The study lead author Xiaoyu Yang said: “Imagine tiny processors inside cells made of proteins that can ‘decide’ how to respond to specific signals like inflammation, tumour growth markers or blood sugar levels.
“This work brings us a whole lot closer to being able to build ‘smart cells’ that can detect signs of disease and immediately release customisable treatments in response.
“We didn’t necessarily expect that our synthetic signalling circuits, which are composed entirely of engineered protein parts, would perform with a similar speed and efficiency as natural signalling pathways found in human cells.
“Needless to say, we were pleasantly surprised to find that to be the case. It took a lot of effort and collaboration to pull it off.”
According to the research, phosphorylation is a sequential process that unfolds as a series of interconnected cycles, from cellular input to output (response of the cell).

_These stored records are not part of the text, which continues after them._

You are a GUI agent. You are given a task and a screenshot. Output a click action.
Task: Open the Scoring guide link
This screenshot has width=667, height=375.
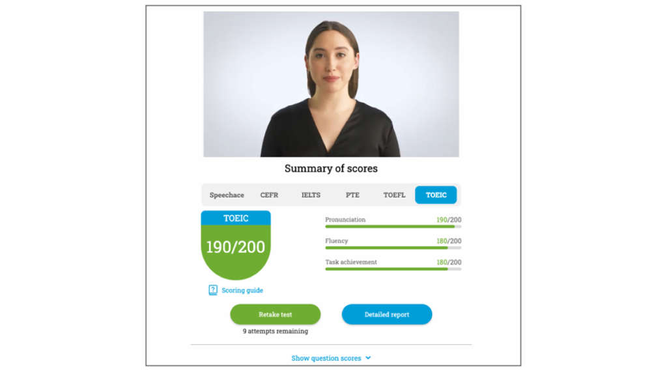click(242, 290)
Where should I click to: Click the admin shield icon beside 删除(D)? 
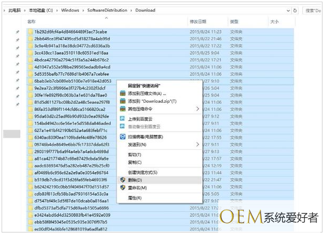point(122,180)
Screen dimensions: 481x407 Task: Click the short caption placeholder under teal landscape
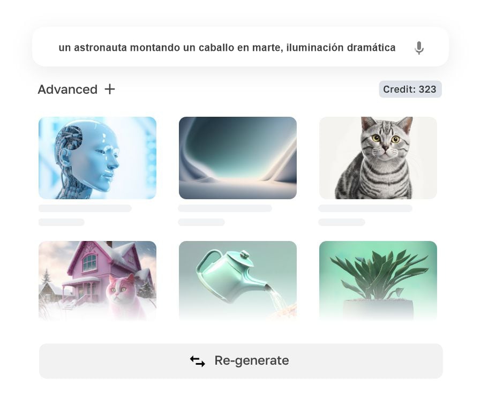[201, 222]
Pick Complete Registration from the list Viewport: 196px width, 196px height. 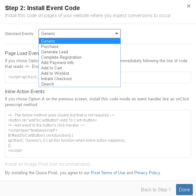pos(80,57)
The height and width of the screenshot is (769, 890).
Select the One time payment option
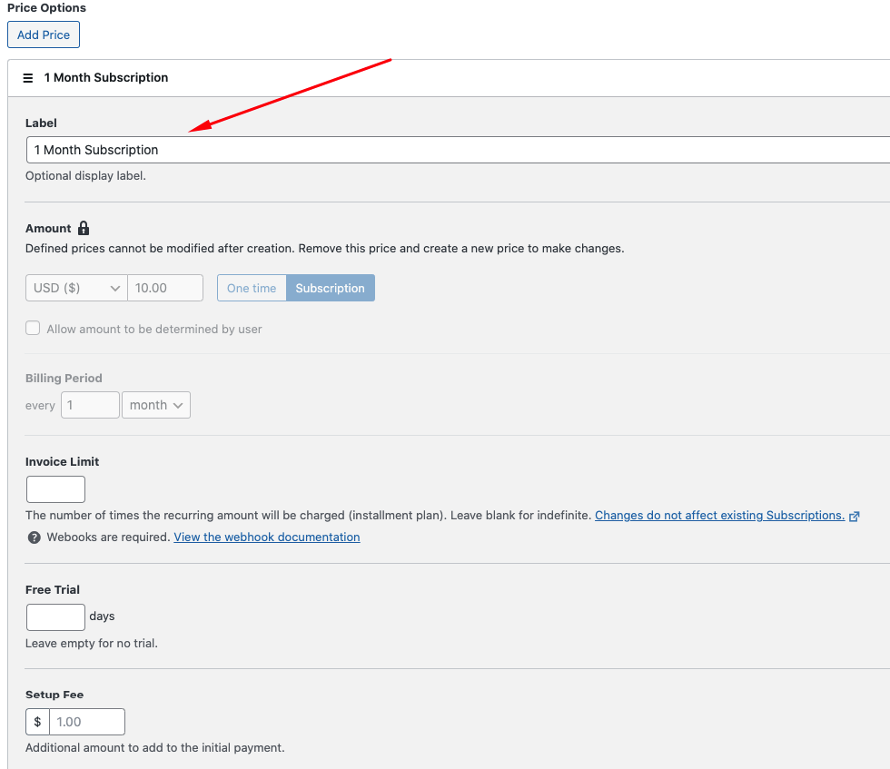[252, 288]
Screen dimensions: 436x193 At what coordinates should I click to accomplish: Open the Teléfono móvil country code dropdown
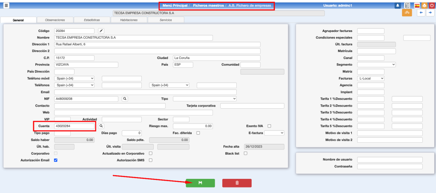(74, 78)
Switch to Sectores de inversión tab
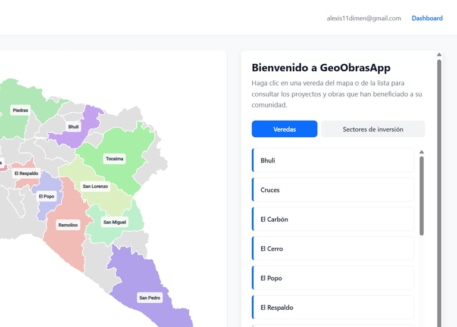457x327 pixels. click(373, 129)
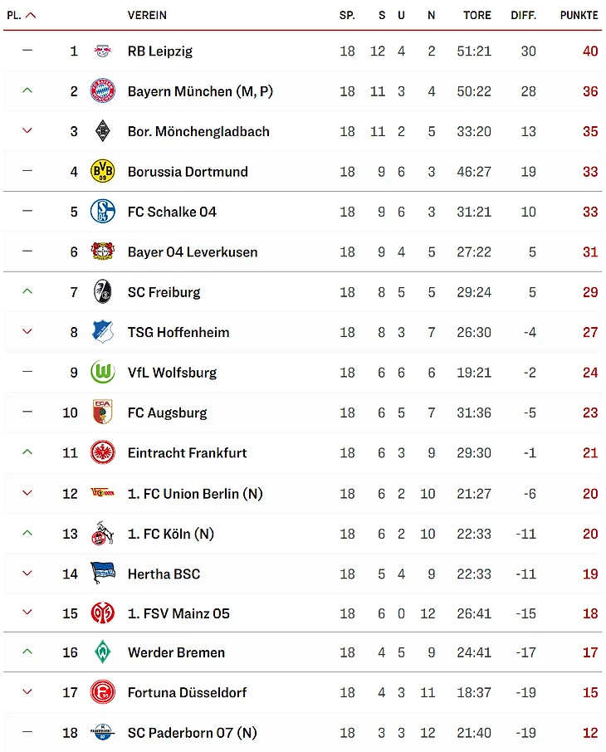This screenshot has height=752, width=606.
Task: Click the RB Leipzig club logo
Action: tap(102, 51)
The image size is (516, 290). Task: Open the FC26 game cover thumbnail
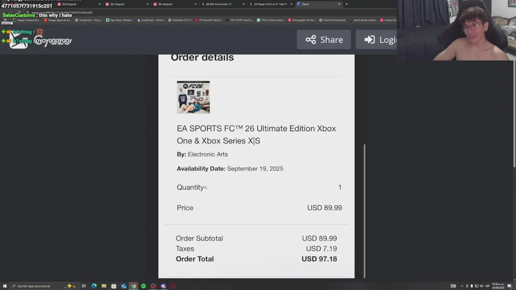[x=193, y=97]
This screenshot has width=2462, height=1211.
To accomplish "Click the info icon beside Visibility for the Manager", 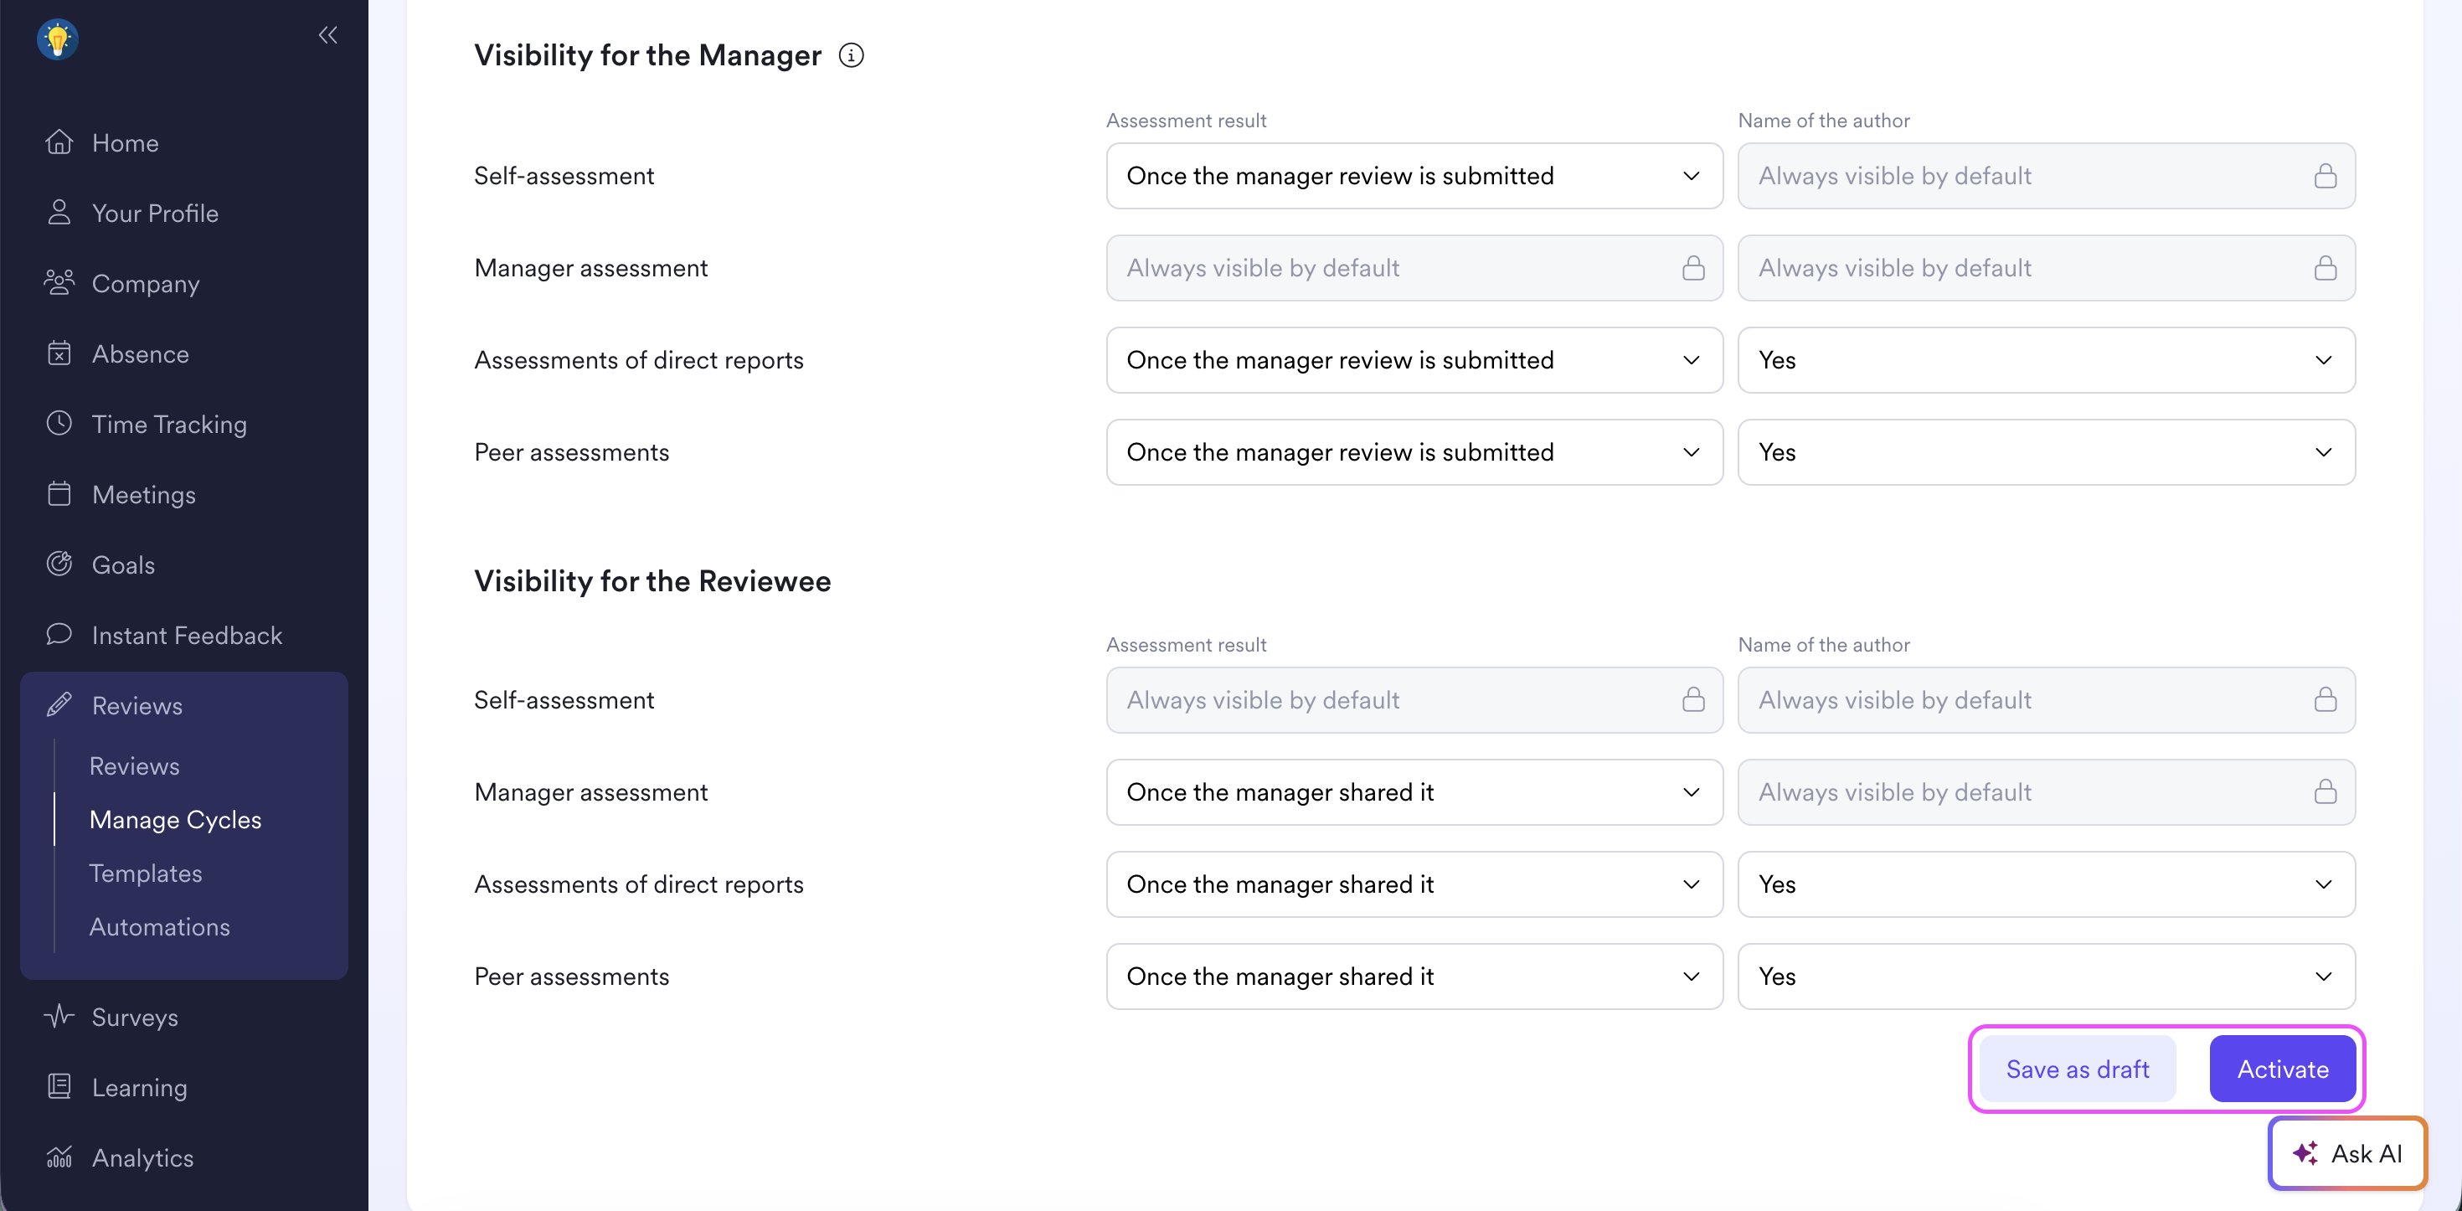I will coord(851,55).
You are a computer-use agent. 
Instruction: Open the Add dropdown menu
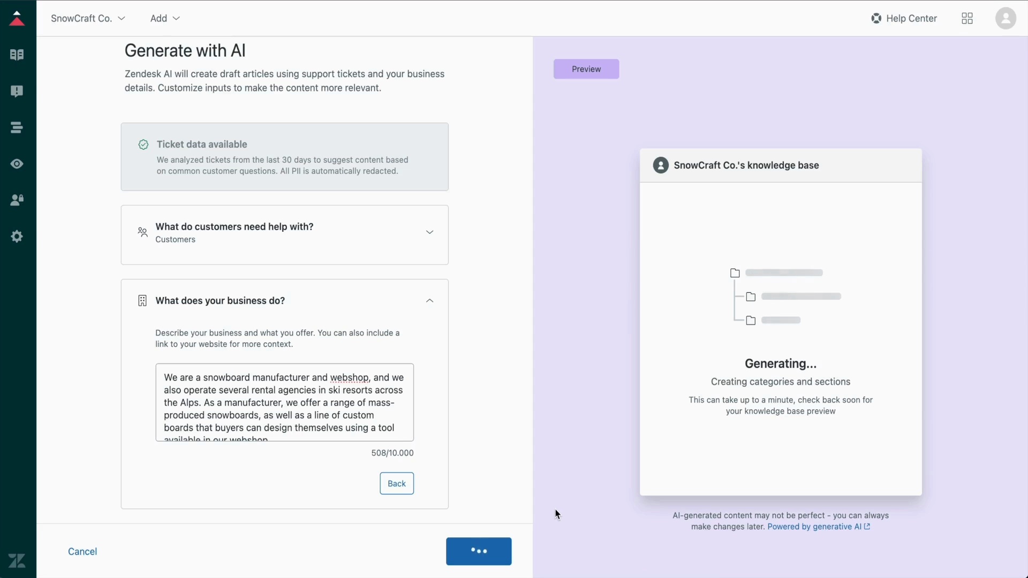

In the research, the team tried to treat each cycle in a cascade as an elementary unit and link the units in new methods to pathways that connect cellular inputs and outputs.
The modular approach to cellular circuit design replicated a key systems-level function of native phosphorylation cascades, amplifying weak input signals into macroscopic outputs.
Experimental observations confirmed the team’s quantitative modelling predictions, validating the framework as a powerful foundational tool for synthetic biology.
Phosphorylation occurring rapidly in only seconds or minutes is another distinct advantage of the new approach to sense-and-respond cellular circuit design.
It allowed the new synthetic phospho-signalling circuits to potentially be programmed to respond to physiological events that occur on a similar timescale.
The researchers also tested the circuits for sensitivity and ability to respond to external signals such as inflammatory factors.
The team used the framework to engineer a cellular circuit that can detect these factors, to control autoimmune flare-ups and reduce immunotherapy-associated toxicity.
The study’s corresponding author Caleb Bashor said: “This opens up the signalling circuit design space dramatically. It turns out, phosphorylation cycles are not just interconnected but interconnectable, this is something that we were not sure could be done with this level of sophistication before.
“Our design strategy enabled us to engineer synthetic phosphorylation circuits that are not only highly tunable but that can also function in parallel with cells’ own processes without impacting their viability or growth rate.
“Our research proves that it is possible to build programmable circuits in human cells that respond to signals quickly and accurately, and it is the first report of a construction kit for engineering synthetic phosphorylation circuits.”